In this paper, we consider two-player turn-based game structures where player-1 and player-2 alternate in taking turns. Let \(t \in \mathcal {V}\) be a special variable with domain \(\left\{ 1,2 \right\} \) determining which player’s turn it is during the game. Without loss of generality, we assume that player-1 always start the game. Let \(\varSigma _\mathcal {V}^i = \left\{ s \in \varSigma _\mathcal {V}~|~s_{| t} = i \right\} \) for \(i=1,2\) denote player-i’s states in the game structure. At any state \(s \in \varSigma _\mathcal {V}^i\), the player-i chooses an action \(\ell \in \varLambda \) such that there exists a successor state \(s' \in \varSigma _{\mathcal {V}'}\) where \((s,\ell ,s') \models \tau \). Intuitively, at a player-i state, she chooses an available action according to the transition relation \(\tau \) and the next state of the system is chosen from the possible successor states. For every state \(s \in \varSigma _\mathcal {V}\), we define \(\varGamma (s) = \left\{ \ell \in \varLambda ~|~ \exists s' \in \varSigma _{\mathcal {V}'}. ~ (s,\ell ,s') \models \tau \right\} \) to be the set of available actions at that state. A run in \(\mathcal {G}\) from an initial state \(s_{init} \in \varSigma _\mathcal {V}\) is a sequence of states \(\pi =s_0s_1s_2\cdots \) such that \(s_0 = s_{init}\) and for all \(i > 0\), there is an action \(\ell _i \in \varLambda \) with \((s_{i-1}, \ell _i, s'_i) \models \tau \), where \(s'_i\) is obtained by replacing the variables in \(s_i\) by their primed copies. A run \(\pi \) is maximal if either it is infinite or it ends in a state \(s \in \varSigma _\mathcal {V}\) where \(\varGamma (s) = \emptyset \). The observation sequence of \(\pi \) is the unique sequence \(Obs(\pi ) = o_0 o_1 o_2\cdots \) such that for all \(i \ge 0\), we have \(s_i \in \gamma (o_i)\).

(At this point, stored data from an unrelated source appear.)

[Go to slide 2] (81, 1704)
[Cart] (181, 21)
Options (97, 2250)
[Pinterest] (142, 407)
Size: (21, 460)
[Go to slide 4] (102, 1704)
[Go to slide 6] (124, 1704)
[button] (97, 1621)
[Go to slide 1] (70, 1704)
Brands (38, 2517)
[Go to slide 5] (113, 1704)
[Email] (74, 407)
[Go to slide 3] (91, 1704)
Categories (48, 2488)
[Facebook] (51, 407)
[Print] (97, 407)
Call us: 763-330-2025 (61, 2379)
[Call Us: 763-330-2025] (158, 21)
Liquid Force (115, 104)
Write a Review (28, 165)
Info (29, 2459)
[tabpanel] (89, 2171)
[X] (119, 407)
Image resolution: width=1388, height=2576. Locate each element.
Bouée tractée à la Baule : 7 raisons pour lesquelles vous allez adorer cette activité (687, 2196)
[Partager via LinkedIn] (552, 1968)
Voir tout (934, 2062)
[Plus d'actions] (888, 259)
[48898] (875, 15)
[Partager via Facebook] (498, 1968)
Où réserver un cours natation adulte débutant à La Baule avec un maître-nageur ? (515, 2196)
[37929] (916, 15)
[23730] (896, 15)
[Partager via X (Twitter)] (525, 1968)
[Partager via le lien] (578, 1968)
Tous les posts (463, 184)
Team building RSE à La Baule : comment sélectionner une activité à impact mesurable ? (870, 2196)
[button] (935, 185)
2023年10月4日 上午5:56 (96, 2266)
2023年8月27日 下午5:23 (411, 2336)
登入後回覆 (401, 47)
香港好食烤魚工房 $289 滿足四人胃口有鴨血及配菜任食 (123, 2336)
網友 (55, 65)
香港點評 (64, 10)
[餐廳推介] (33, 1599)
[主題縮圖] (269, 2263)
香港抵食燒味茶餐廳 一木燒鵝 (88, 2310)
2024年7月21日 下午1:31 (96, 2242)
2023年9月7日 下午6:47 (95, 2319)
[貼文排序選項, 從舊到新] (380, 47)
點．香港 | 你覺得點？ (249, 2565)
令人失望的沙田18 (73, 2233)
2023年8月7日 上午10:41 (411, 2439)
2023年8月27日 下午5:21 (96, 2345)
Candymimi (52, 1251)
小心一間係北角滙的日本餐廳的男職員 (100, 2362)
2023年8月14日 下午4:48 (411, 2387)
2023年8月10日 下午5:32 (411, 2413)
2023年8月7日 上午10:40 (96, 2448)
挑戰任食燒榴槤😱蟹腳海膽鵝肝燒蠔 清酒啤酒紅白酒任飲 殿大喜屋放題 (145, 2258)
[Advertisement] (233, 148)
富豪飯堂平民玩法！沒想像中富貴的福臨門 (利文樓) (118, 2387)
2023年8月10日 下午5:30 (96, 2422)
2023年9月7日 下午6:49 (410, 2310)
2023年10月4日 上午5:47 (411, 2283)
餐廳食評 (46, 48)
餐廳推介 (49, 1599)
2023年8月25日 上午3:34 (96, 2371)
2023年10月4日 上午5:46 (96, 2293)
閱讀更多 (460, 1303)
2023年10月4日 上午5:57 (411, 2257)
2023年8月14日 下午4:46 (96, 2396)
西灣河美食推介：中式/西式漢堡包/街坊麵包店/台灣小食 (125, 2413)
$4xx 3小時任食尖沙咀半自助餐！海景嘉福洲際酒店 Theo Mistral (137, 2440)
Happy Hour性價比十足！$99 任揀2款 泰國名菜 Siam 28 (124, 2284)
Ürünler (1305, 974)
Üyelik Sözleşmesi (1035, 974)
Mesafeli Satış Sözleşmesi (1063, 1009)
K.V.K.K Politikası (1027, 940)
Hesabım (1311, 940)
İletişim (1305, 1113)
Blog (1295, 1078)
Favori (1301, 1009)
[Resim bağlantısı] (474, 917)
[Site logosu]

Strategies. A strategy \(\mathtt{{S}}\) in \(\mathcal {G}\) for player-i, \(i \in \left\{ 1,2 \right\} \), is a function \(\mathtt{{S}}: (\varSigma _\mathcal {V})^*.\varSigma _\mathcal {V}^i \rightarrow \varLambda \). A strategy \(\mathtt{{S}}\) in \(\mathcal {G}\) for player-2 is observation-based if for all prefixes \(\rho _1, \rho _2 \in (\varSigma _\mathcal {V})^*.\varSigma _\mathcal {V}^2\), if \(Obs(\rho _1) = Obs(\rho _2)\), then \(\mathtt{{S}}(\rho _1) =\mathtt{{S}}(\rho _2)\). In this paper, we are interested in the existence of observation-based strategies for player-2. Given two strategies \(\mathtt{{S}}_1\) and \(\mathtt{{S}}_2\) for player-1 and player-2, the possible outcomes \(\varOmega _{\mathtt{{S}}_1,\mathtt{{S}}_2}(s)\) from a state \(s \in \varSigma _\mathcal {V}\) are runs: a run \(s_0s_1s_2\cdots \) belongs to \(\varOmega _{\mathtt{{S}}_1,\mathtt{{S}}_2}(s)\) if and only if \(s_0=s\) and for all \(j \ge 0\) either \(s_j\) has no successor, or \(s_j \in \varSigma _\mathcal {V}^i\) and \((s_j,\mathtt{{S}}_i(s_0\cdots s_j),s'_{j+1}) \models \tau \) where \(s_j \in \varSigma _\mathcal {V}^i\).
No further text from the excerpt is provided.